As shown in Table 1, the detection results of the body behavior feature detection model for four subjects under different training amounts are different, but it is not difficult to see that the detection accuracy of the body fatigue degree of the subjects under different training amounts is high. Finally, according to the results obtained by four subjects after receiving the detection of body behavior characteristics, according to their own active evaluation and analysis of whether the results are helpful for training, the total score is set as 10 points, and the results are shown in Figure 10.

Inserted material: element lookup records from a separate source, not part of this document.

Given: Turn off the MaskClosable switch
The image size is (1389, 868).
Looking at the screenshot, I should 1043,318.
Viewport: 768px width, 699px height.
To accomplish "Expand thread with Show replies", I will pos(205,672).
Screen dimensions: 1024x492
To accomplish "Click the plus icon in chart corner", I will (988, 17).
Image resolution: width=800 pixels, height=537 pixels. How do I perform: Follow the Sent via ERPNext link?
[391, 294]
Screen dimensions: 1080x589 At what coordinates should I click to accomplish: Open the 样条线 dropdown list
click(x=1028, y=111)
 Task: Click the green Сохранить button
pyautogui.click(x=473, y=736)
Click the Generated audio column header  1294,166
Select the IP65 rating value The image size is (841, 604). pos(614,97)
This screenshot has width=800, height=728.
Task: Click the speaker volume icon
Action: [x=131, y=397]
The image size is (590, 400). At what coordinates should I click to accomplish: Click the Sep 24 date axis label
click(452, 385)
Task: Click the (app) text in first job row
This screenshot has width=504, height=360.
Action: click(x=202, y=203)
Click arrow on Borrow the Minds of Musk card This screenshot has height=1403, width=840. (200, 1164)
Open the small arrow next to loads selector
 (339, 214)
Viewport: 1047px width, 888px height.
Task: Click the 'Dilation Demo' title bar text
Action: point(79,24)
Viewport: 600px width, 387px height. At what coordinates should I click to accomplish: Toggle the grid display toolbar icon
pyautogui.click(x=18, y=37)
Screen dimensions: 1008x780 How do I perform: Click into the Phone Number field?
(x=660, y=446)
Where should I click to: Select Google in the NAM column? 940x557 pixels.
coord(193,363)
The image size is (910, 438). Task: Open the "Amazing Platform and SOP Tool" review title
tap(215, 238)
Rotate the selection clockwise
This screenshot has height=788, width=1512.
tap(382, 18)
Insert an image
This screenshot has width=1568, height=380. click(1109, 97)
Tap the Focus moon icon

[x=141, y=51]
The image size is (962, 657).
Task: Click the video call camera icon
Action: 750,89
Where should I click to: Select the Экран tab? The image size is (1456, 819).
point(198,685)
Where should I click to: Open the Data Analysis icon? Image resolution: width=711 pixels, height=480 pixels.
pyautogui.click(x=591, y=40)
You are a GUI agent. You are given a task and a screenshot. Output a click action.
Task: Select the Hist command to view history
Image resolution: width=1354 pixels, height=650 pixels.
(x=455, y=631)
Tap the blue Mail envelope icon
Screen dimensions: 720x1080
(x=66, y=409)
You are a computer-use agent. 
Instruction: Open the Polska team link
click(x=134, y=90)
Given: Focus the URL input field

It can be seen from Figure 10 that the four volunteers all gave a high evaluation on the model proposed in the experiment. Only volunteer no. 4 scored lower than 9 on the model. The reason may be that the volunteers had different feelings and tests on their own physical condition after training, but the volunteer still scored 8.9 on the model.

4. Conclusion

With the advent of the intelligent era, human action recognition has become a key research topic in the world. How to analyze accurately the characteristics of human behavior in a complex environment has become a problem to be solved. Therefore, based on convolution neural network, this study proposes a body behavior feature analysis model after human movement training, aiming to make use of the excellent feature analysis ability of convolution neural network to analyze the body of the athletes in the video after training, so as to make training plans for the future training. Through the training and learning of CNN and the comparative analysis with other algorithms, it is verified that CNN has better prediction performance, and the optimal model is selected in the training when the number of iterations are 30. After that, through the analysis of the body characteristics of the recruited volunteers after different training, we know that the detection model in the experiment has a high detection rate for different degrees of body fatigue and also shows a high evaluation in the subjective evaluation. To sum up, the analysis model of body behavior characteristics based on convolution neural network has a high detection rate, and the classification of fatigue degree after the analysis of human body characteristics also has a high accuracy rate, which has a good theoretical significance for the future sports training management and training mode optimization.

Data Availability

The data used to support the findings of this study are available from the corresponding author upon request.

Conflicts of Interest

The authors declare that they have no conflicts of interest.

Acknowledgments

This work was supported by Xihua University.